For both NHS e-alerts and study outcomes, the diagnosis and stage of AKI were defined using the NHS England e-alert algorithm , which is based on the KDIGO creatinine-based criteria [10, 15]. Baseline creatinine was defined as either the median of all creatinine measurements taken between 8 and 365 days prior to the index creatinine measurement or the minimum creatinine taken in the preceding 7 days before the index creatinine measurement. AKI Stage 1 was defined as an increase in serum creatinine between 150% and <200% of baseline or a rise in serum creatinine of ≥26.5 μmol/L in 2 days; AKI Stage 2 was defined as an increase in serum creatinine between 200% and <300% of the baseline value; and AKI Stage 3 was defined as an increase in serum creatinine to ≥300% of baseline value or a serum creatinine of ≥354 µmol/L. AKI episodes were counted as unique events if there were >7 days between e-alerts being triggered. AKI stage was defined by the highest stage experienced during each AKI episode. We examined the impact of the introduction of AKI e-alerts on the total rate of AKI, and on the rate of severe AKI (Stages 2–3). Subgroup analysis was performed to establish whether e-alerts differentially affected rates of community-acquired AKI or hospital-acquired AKI.

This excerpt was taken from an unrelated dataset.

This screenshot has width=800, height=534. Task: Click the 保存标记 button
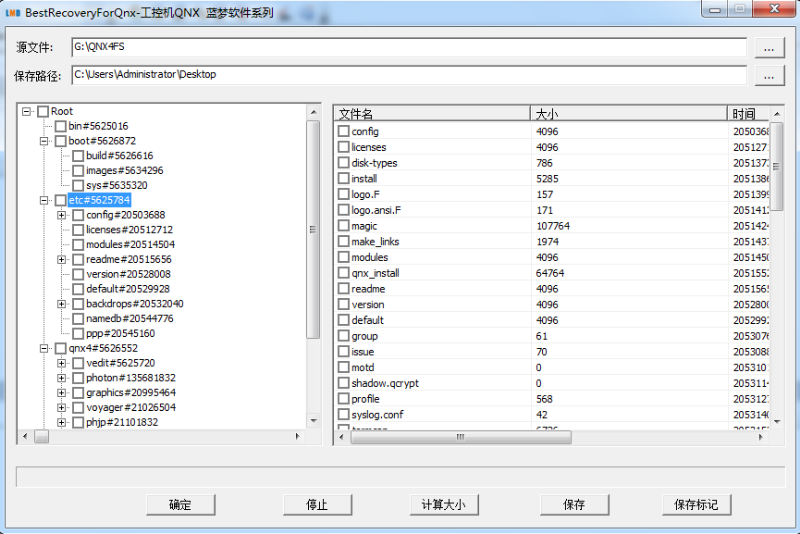tap(696, 505)
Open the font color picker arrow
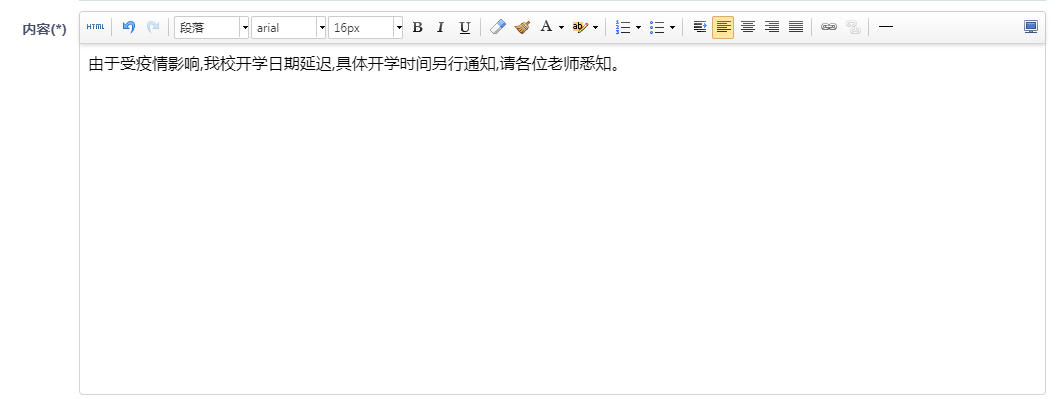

Mortality within 30 days and 90 days of the occurrence of the highest stage of AKI episode was examined using death registration data from the General Register of Deaths. In those admissions where there was an AKI detected, length of stay was calculated using number of occupied bed days per patient. Occupied bed days for people admitted with AKI were summed for each month, and divided by the number of individuals with AKI who contributed to these stays to obtain the bed days per patient per month.

Statistical methods

The study design was an observational cohort study with segmented regression analysis of interrupted time-series (ITS) data [16]. We used 25 monthly time points before and 23 time points after the introduction of AKI e-alerts in April 2015 to assess the impact of the intervention in terms of both immediate impact (change in level of the outcome immediately after the intervention) and gradual impact (change in trend after the intervention). For all analyses, the presence of autocorrelation was evaluated using the Durbin–Watson statistic, and accounted for if necessary, by fitting a lagged variable.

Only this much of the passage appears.